> _THE TASK_: Every line of the listing below should be written out exactly, minus its pictures.

Segment Open

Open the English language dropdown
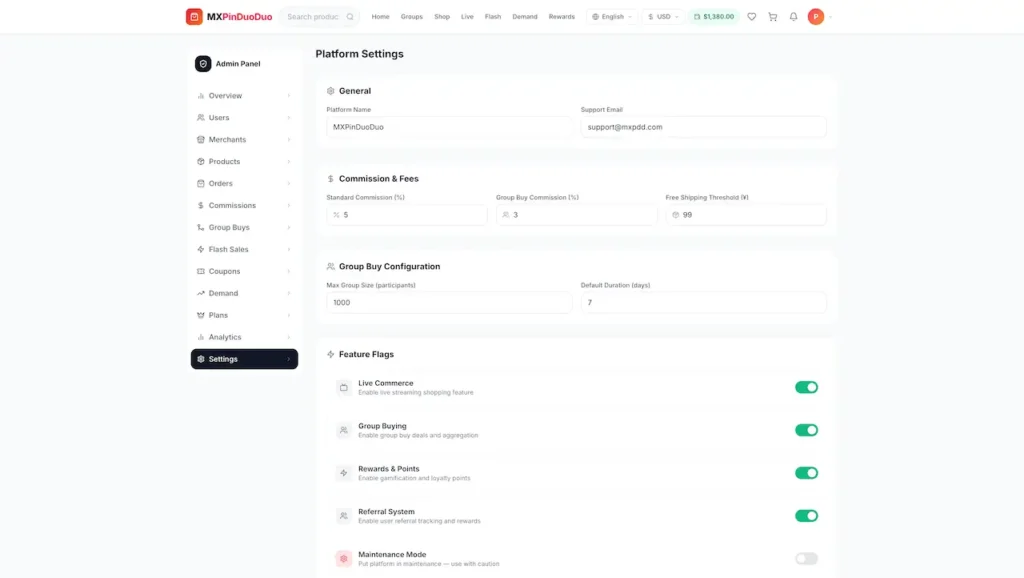This screenshot has height=578, width=1024. 612,16
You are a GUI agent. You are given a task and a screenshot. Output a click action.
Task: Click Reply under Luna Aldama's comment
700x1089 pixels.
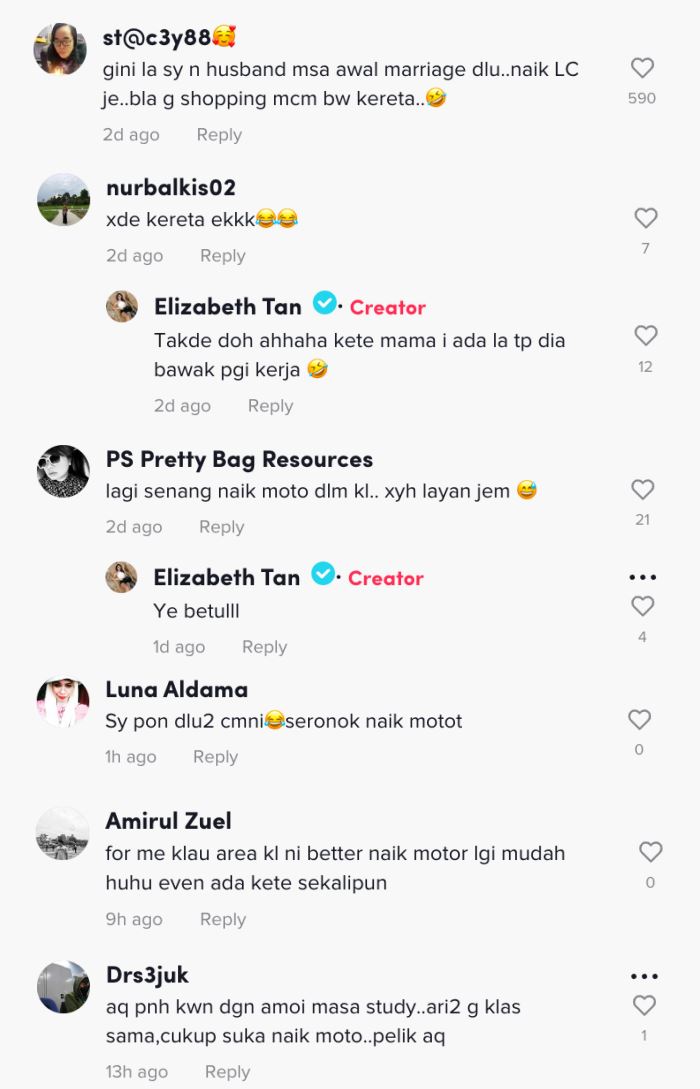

Segment Closed

> _RESPONSE TO THIS EXERCISE_:
Open the English language dropdown
This screenshot has height=578, width=1024. 612,16
You are a GUI agent. You are given a task and a screenshot. Output a click action.
Task: Click Reply under Luna Aldama's comment
700x1089 pixels.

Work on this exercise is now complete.